Here at PKWARE, we’re deeply involved in the ongoing debate about strong encryption, and whether governments can (or should) require backdoors for encrypted communications and devices. While some politicians have advocated against backdoors, many others in Congress and law enforcement continue to call for measures that would make our data less private and less secure.

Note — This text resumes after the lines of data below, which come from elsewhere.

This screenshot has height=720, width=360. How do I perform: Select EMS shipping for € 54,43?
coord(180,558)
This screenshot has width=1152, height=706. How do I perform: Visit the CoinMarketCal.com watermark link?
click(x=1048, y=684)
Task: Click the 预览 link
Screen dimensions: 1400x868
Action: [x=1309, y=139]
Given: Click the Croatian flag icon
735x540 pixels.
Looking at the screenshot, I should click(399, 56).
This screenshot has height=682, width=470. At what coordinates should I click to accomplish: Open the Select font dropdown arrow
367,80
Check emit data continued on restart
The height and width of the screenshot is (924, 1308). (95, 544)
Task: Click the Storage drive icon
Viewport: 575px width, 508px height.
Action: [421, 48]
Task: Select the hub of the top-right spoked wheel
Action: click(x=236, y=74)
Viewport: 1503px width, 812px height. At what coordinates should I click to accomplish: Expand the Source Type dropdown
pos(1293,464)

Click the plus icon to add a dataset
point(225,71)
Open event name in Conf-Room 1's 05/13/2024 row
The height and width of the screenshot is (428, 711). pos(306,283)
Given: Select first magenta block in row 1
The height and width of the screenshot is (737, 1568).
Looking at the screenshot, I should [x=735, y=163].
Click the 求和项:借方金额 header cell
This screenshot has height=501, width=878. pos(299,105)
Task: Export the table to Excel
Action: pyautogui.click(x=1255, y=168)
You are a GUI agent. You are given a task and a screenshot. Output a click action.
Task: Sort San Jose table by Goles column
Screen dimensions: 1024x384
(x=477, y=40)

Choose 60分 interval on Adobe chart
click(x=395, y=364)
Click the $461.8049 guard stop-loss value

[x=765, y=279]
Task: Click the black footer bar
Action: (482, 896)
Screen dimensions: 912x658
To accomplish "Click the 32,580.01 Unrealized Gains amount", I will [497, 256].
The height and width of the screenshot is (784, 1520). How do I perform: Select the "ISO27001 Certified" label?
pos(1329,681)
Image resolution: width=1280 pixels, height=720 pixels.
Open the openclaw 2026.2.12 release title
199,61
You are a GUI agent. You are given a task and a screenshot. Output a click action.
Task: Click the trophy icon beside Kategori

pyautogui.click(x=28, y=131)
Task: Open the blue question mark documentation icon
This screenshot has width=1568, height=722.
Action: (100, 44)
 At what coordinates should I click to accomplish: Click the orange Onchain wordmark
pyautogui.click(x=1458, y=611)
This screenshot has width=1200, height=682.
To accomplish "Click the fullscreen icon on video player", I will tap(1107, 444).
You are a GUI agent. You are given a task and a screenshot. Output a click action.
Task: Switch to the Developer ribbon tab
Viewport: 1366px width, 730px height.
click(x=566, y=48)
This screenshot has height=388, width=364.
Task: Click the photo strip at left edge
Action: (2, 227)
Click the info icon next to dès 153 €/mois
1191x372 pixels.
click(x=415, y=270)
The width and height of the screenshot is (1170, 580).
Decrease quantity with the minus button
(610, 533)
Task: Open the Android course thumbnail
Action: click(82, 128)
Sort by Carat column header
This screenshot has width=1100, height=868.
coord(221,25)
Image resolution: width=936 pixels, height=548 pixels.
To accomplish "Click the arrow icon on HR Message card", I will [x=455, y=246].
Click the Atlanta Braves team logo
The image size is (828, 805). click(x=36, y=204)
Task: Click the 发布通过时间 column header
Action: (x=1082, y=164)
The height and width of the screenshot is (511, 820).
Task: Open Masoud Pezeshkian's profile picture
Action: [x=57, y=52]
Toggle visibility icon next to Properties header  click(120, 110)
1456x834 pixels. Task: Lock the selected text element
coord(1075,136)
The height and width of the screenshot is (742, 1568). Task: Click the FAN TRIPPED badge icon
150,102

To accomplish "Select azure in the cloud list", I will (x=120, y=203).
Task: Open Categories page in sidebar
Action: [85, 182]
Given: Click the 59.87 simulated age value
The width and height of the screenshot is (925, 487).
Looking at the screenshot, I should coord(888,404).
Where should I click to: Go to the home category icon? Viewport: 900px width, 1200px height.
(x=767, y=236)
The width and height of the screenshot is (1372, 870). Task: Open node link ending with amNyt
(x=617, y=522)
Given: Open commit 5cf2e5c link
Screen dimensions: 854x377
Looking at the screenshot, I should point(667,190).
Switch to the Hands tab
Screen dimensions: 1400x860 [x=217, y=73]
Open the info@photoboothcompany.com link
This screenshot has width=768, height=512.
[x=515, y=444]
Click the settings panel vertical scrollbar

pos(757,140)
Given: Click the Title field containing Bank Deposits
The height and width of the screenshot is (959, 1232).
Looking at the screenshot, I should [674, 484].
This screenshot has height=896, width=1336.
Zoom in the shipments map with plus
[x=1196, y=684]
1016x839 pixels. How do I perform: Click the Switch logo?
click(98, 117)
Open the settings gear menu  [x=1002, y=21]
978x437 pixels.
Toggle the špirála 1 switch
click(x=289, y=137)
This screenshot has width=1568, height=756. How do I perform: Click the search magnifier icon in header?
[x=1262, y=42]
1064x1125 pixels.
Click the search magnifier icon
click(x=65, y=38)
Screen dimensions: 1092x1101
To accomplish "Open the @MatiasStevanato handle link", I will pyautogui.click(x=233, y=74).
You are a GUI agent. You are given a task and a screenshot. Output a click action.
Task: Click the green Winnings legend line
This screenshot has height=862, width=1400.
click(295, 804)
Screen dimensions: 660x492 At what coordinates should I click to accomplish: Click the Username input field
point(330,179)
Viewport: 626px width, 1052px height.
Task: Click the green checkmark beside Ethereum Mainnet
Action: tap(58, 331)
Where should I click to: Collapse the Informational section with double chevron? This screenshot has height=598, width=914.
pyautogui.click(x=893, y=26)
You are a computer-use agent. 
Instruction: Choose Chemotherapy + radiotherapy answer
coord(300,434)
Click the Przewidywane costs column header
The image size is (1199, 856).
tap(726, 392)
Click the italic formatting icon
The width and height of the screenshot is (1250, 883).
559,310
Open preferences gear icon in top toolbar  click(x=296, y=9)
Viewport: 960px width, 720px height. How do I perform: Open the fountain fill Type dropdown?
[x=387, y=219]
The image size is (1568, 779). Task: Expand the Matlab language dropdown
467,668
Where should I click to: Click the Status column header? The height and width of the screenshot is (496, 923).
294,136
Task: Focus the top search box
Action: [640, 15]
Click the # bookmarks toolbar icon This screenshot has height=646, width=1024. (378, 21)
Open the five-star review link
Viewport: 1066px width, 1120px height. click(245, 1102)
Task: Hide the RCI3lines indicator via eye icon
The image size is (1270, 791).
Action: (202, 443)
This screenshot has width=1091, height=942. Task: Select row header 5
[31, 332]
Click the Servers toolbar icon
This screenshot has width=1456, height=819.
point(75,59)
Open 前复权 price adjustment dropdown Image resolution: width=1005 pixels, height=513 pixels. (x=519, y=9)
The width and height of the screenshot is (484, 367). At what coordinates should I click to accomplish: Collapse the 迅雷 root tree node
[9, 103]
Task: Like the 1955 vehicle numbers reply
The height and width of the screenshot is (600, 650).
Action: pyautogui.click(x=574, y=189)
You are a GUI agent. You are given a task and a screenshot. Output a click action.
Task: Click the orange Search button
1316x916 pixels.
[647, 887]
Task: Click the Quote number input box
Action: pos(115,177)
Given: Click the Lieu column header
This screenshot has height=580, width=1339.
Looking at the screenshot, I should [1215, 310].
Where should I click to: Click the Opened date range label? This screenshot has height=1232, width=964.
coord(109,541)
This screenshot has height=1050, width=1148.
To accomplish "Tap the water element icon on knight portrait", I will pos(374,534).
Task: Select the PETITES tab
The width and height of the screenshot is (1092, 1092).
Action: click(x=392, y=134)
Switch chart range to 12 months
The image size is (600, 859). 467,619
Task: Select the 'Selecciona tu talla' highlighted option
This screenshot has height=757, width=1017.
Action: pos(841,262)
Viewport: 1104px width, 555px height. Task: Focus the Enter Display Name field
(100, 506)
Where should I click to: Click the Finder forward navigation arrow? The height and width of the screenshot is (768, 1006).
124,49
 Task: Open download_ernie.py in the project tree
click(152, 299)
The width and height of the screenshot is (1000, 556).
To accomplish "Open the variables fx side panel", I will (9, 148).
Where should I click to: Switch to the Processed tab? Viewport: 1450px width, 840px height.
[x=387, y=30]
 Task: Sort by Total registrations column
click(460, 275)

At PKWARE’s recent Cyber Wars event in Washington, D.C., the topic of encryption backdoors sparked intense discussion among panelists from the public and private sectors. The consensus was overwhelmingly against the use of backdoors, for the simple reason that any backdoor introduces a fatal flaw in an encryption system. As Merritt Baer, a cybersecurity expert who previously worked in the Department of Homeland Security’s Office of Cybersecurity and Communications, put it, “Things are either end-to-end encrypted, or they’re not.”
Always A Bad Idea
Unfortunately, not everyone in Washington sees things that way. Since replacing James Comey last year, FBI Director Christopher Wray has followed his predecessor’s lead in calling for access that is only possible through the use of backdoors, while saying he does not want backdoors. In his recent comments at an FBI cybersecurity conference, Wray said, “We’re not looking for a ‘back door’—which I understand to mean some type of secret, insecure means of access. What we’re asking for is the ability to access the device once we’ve obtained a warrant from an independent judge, who has said we have probable cause.”
The problem, of course, is that any method of facilitating third-party access to encrypted data is by definition insecure. Encrypted data is only secure if (a) the data cannot be deciphered without knowledge of the decryption key, and (b) knowledge of the decryption key is restricted to authorized users. Compromise on either of those points defeats the entire purpose of encryption.
In his speech, Director Wray cited an example from 2015, in which several large banks agreed to retain copies of encrypted communications involving bank employees, along with the keys needed to decrypt the data, in order to address concerns raised by the New York State Department of Financial Services. This process is known as key escrow, and it’s a common practice used by employers to ensure their own access to sensitive data, whether the government asks them to do it or not.
Expanding the concept of key escrow to the country at large, however, would create unacceptable risks to privacy and security. Escrowed keys, whether they were associated with encrypted devices or encrypted communication channels, would be highly vulnerable to misuse within the government and to attacks from outside. As one PKWARE expert said at the Cyber Wars conference, “It’s not just a backdoor for law enforcement. It’s a backdoor for everybody.” Corporations and individuals would inevitably find that their encrypted data was being accessed not only for authorized purposes, but also by thieves, spies, and everyone else who managed to hack into the repository of escrowed keys.
The Debate Continues
Twenty-five years ago, the US government tried to implement a backdoor via the Clipper Chip program, which would have used key escrow to compromise encrypted voice and data communications. The initiative never gained traction and was cancelled after a few years, thanks in large part to technology experts who pointed out the system’s inherent weaknesses. This time around, the stakes are higher, and the debate is even more important. As long as the discussion goes on, PKWARE will continue to raise awareness of the dangers of backdoors and the benefits that strong encryption provides for individuals, businesses, and the government itself.